Alle Rechte vorbehalten

Lektorat: Claudia Senghaas, Kirchardt

Herstellung/E-Book: Mirjam Hecht

Umschlaggestaltung: U.O.R.G. Lutz Eberle, Stuttgartunter Verwendung der Bilder von: © https://commons.wikimedia.org/wiki/File:Gustav_Klimt_020.jpg und © https://commons.wikimedia.org/wiki/File:Kolo_Moser_-_Vogel_Bülow_-_1899.jpeg

ISBN 978-3-8392-5612-1

Widmung und Dank

Für Lisa. Danke!

Ein großes Dankeschön auch an Claudia Senghaas, die die Nechyba-Saga von Anfang an begleitet und lektoriert hat, sowie an Zdenka Becker, die alles, was in diesem Buch Tschechisch ist, übersetzte, bearbeitete und korrigierte.

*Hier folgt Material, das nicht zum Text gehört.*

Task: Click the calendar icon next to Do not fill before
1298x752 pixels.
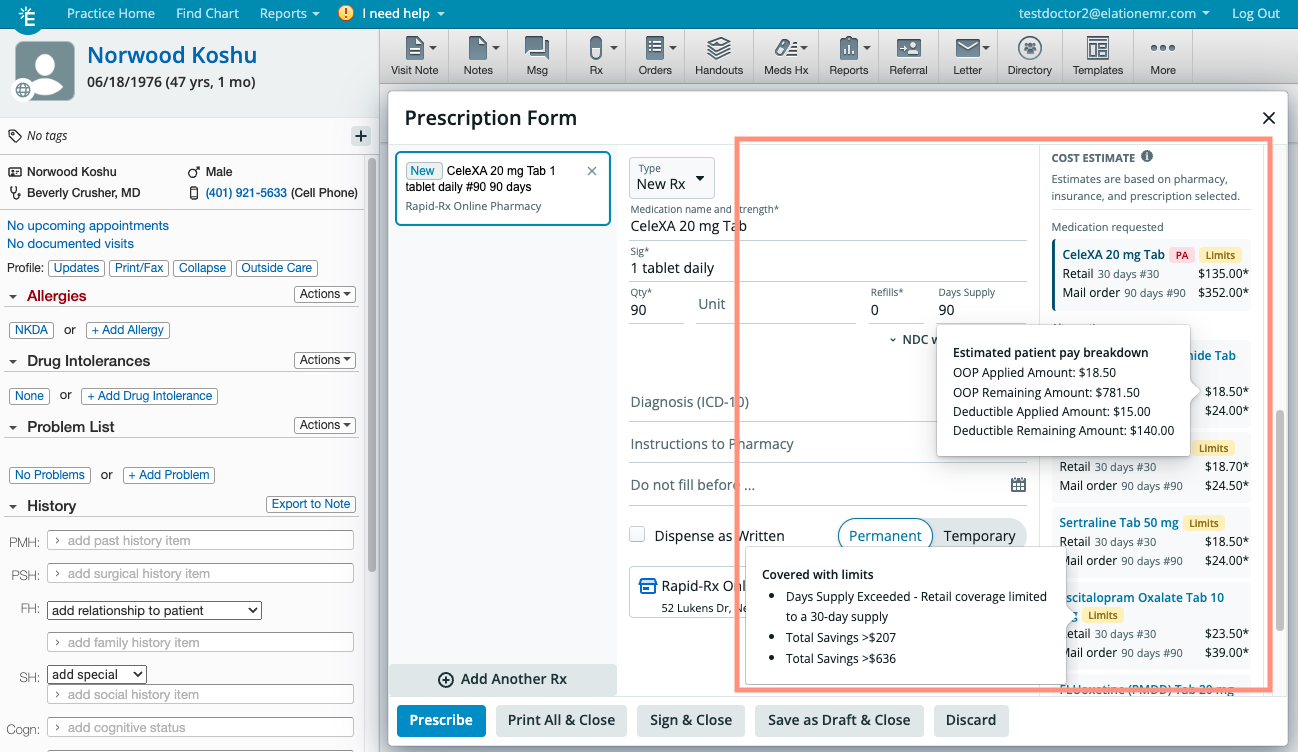Action: point(1018,484)
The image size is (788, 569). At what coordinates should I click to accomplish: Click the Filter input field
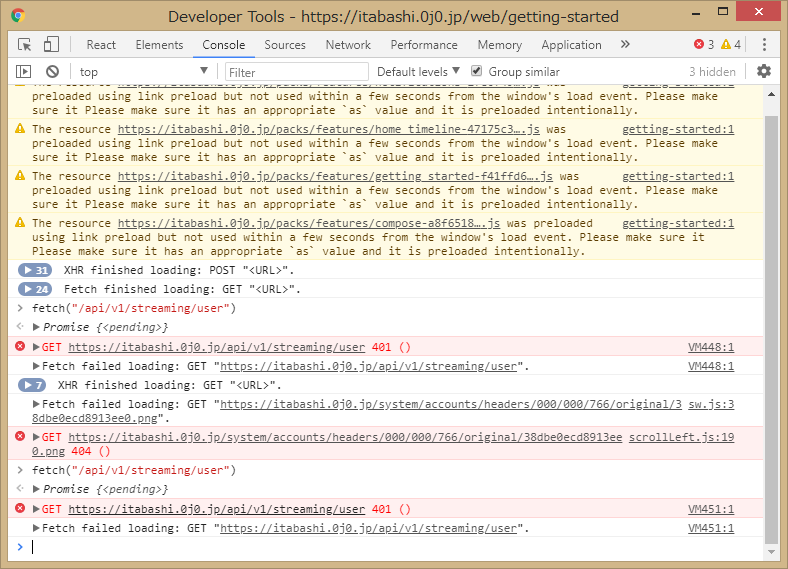click(x=295, y=72)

Verzeichnis der historischen Personen:

Friedrich Adler (1879–1960): Redakteur, Hochschullehrer, Politiker, Kriegsgegner

Viktor Adler (1852–1918): Politiker, Arzt, Journalist

Arthur Arz von Straußenburg(1857–1935): Generaloberst der k. u. k. Armee

Arnold Baral(?–?): Agitator während des Jänner-Streiks 1918

Stephan Graf Burián (1852–1922): k. u. k. Außenminister

Georges Clemenceau(1841–1929): französischer Ministerpräsident

Ottokar Graf Czernin (1872–1932): k. u. k. Außenminister

Julius Deutsch (1884–1968): Unterstaatssekretär der Republik Österreich

Marie Drda (1896–1918): Mordopfer

Wilhelm Eisner-Buba(1875–1926), Oberst, Leiter des k. u. k. Kriegspressequartier

Josef Fischer (1857–?): Mörder der Marie Drda

Edmund Ritter von Gayer (1860–1952): Innenminister

David Lloyd George(1863–1945): britischer Ministerpräsident

Dr. Albin Haberda(1868–1933): Gerichtsmediziner

Johann Haderer (?–?): Onkel von Josefine Selewosky

Regina Herzl (1875–1918): Mordopfer

Friedrich Hexmann(1900–1991): Agitator während des Jänner-Streiks 1918

Josef Graf Hunyadi (1873–1942): Obersthofmeister Kaiser Karls

Karl I. (1887–1922): Kaiser von Österreich, König von Ungarn.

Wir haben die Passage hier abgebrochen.